▶ TASK GOAL: Continue the recap of the Michigan–Notre Dame football game from the point where it ends.

▶ EXCERPT PROVIDED:

%%

Until all hell broke loose, the story of the game was Gallon, who finished with career highs of eight receptions, 184 yards, and three touchdowns. His first touchdown came when he utilized his cloaking device, as Gardner found him uncovered in the middle of the field; 61 yards, one great Jehu Chesson block, and a few missed tackles later, Michigan led 10-0 with 5:35 left in the first quarter.
The Irish responded quickly, albeit fortuitously, as Rees's third-and-goal pass bounced off his intended receiver, George Atkinson, and directly into the hands of T.J. Jones on the very next drive. After a Michigan three-and-out, Notre Dame opened the second quarter with a 44-yard field goal from Brindza, knotting the game at ten.
From there, Michigan took control of the game. Gardner capped off the ensuing drive by audibling to an option play at the last possible moment, scoring on a two-yard keeper as Brady Hoke tried—and, fortunately, failed—to call a timeout as the play clock ticked down to one. After the teams traded field goals, Countess undercut a Rees pass for his first career interception, weaving through the Irish offense to give Michigan great field position at the Notre Dame 23. It took four plays for Gardner and Gallon to connect for another touchdown, this one a perfectly-thrown ball low and outside which Gallon scooped up for a 12-yard touchdown. At the half, Michigan led 27-13, held a 268-199 advantage in total yardage, and appeared to be in total command of the game.
After a halftime show featuring Beyonce—yes, that Beyonce—doing the intro honors via scoreboard video and the band playing a few of her greatest hits as the stadium lights dimmed to reveal a Maize and Blue laser show, Michigan received to open the second half. A promising drive stalled when Ishaq Williams sacked Gardner at the Notre Dame 41, forcing the Wolverines to settle for a Matt Wile punt. Rees engineered a 12-play, 90-yard drive that ended with a 20-yard pass to tight end Troy Niklas, who bulled over Jarrod Wilson and into the end zone to once again cut the deficit to seven.

%%

▶ RAW DATA:
%%

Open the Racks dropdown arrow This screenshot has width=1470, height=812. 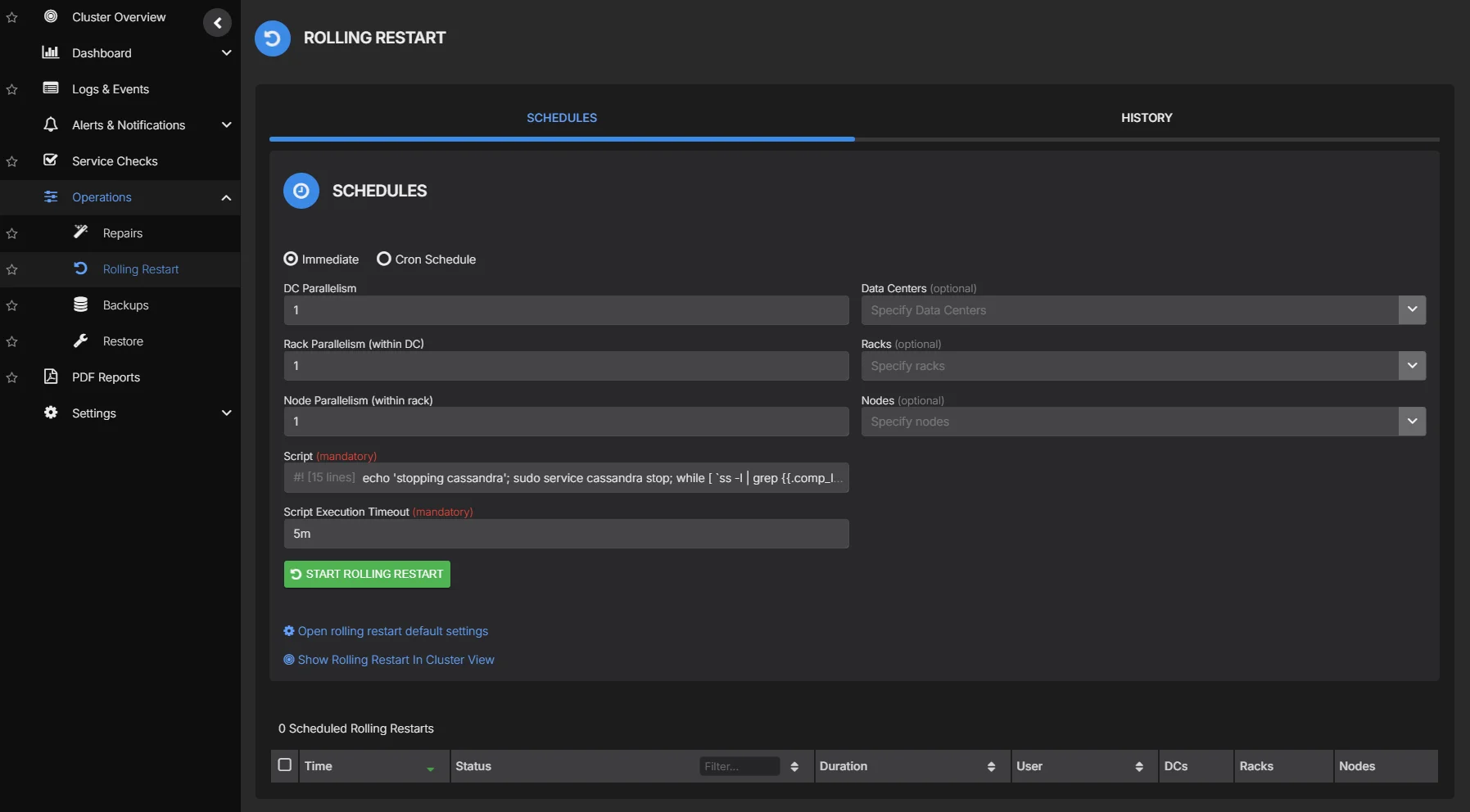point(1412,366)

%%
%%

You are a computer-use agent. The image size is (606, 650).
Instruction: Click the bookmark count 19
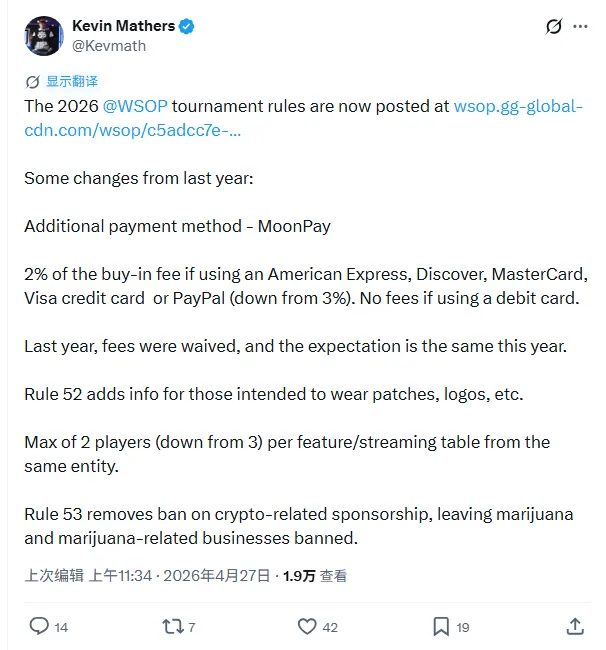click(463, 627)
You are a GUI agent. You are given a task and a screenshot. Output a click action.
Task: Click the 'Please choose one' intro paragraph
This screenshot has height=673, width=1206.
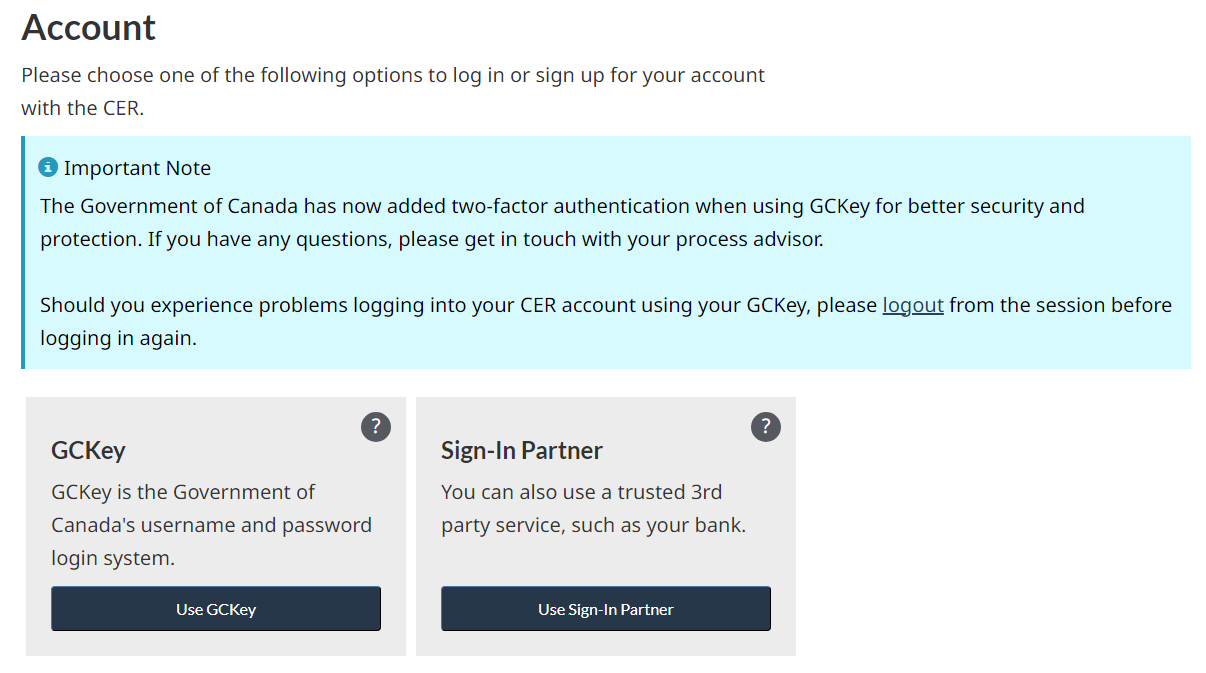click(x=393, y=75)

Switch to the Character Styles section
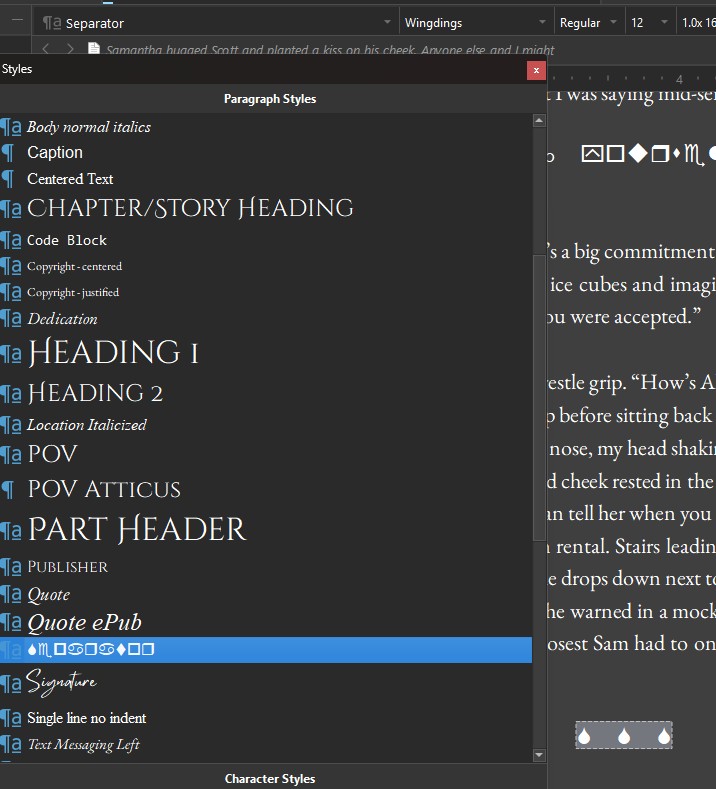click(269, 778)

%%
%%

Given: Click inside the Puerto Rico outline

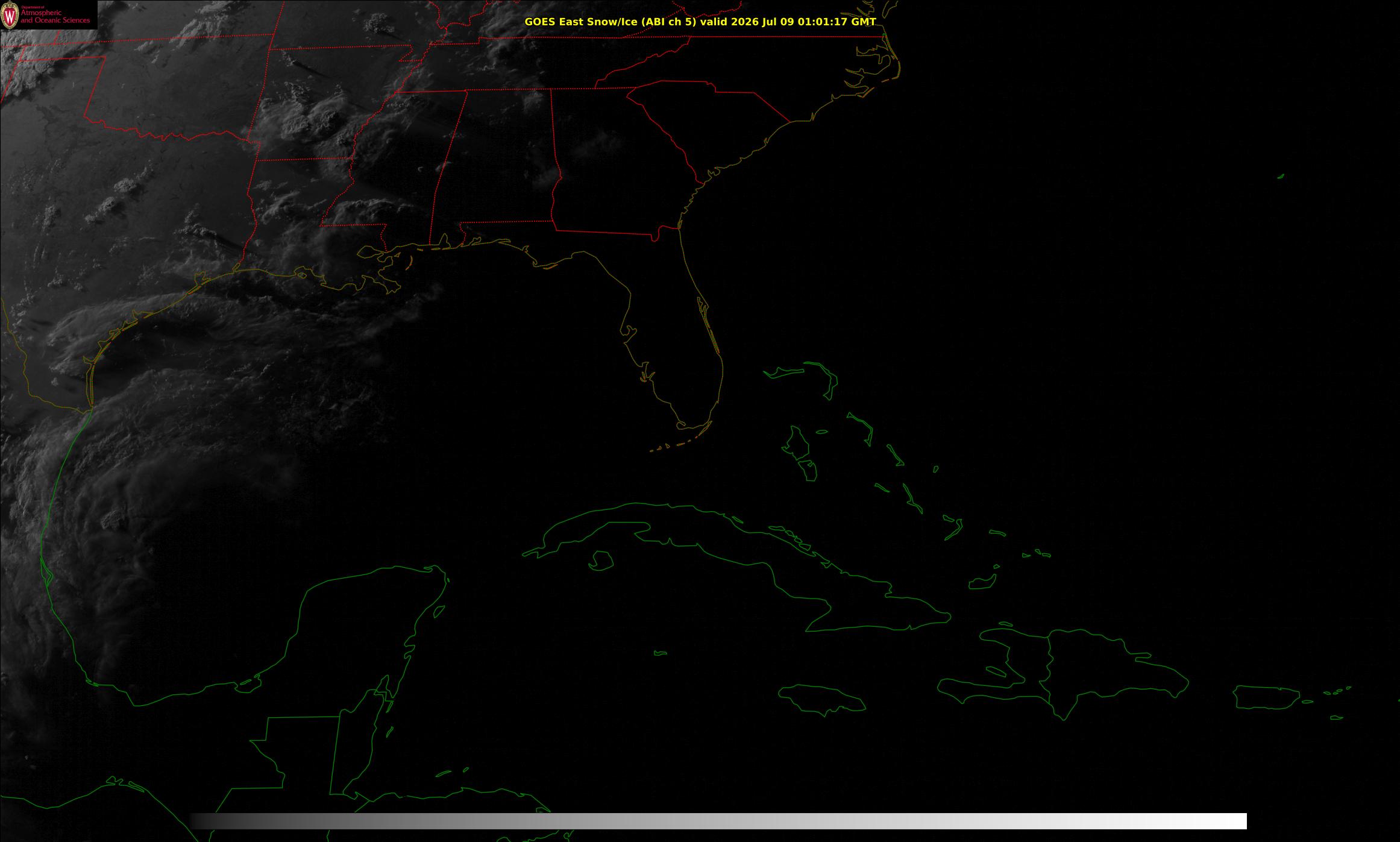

%%

▶ WRITTEN ANSWER:
Once again, Gardner and Gallon stretched the lead out to 14, this time on a bootleg pass to Gallon on a crossing route; this year's new #21 dove over a defender and reached the ball over the pylon for a 13-yard score. The game looked well in hand when Notre Dame's next possession ended when Rees, facing a heavy blitz, overthrew a corner route on fourth down, setting up Michigan at their own 17.
Three plays later, Gardner lost his mind, as many in the stands surely did when he tried his patented weaving escape, only to find himself dead to rights in the end zone. It wouldn't be a Michigan-Notre Dame game without a ridiculous finish, and only the 2009-2011 games compare to tonight's in my (admittedly recency-biased) memory.
In the end, one good tipped pass deserved another, and the PA guy not-so-fondly known around here as Special K delivered a trolling worthy of the heated rivalry with a triumphant playing of "The Chicken Dance", a fittingly absurd end to a fittingly absurd game.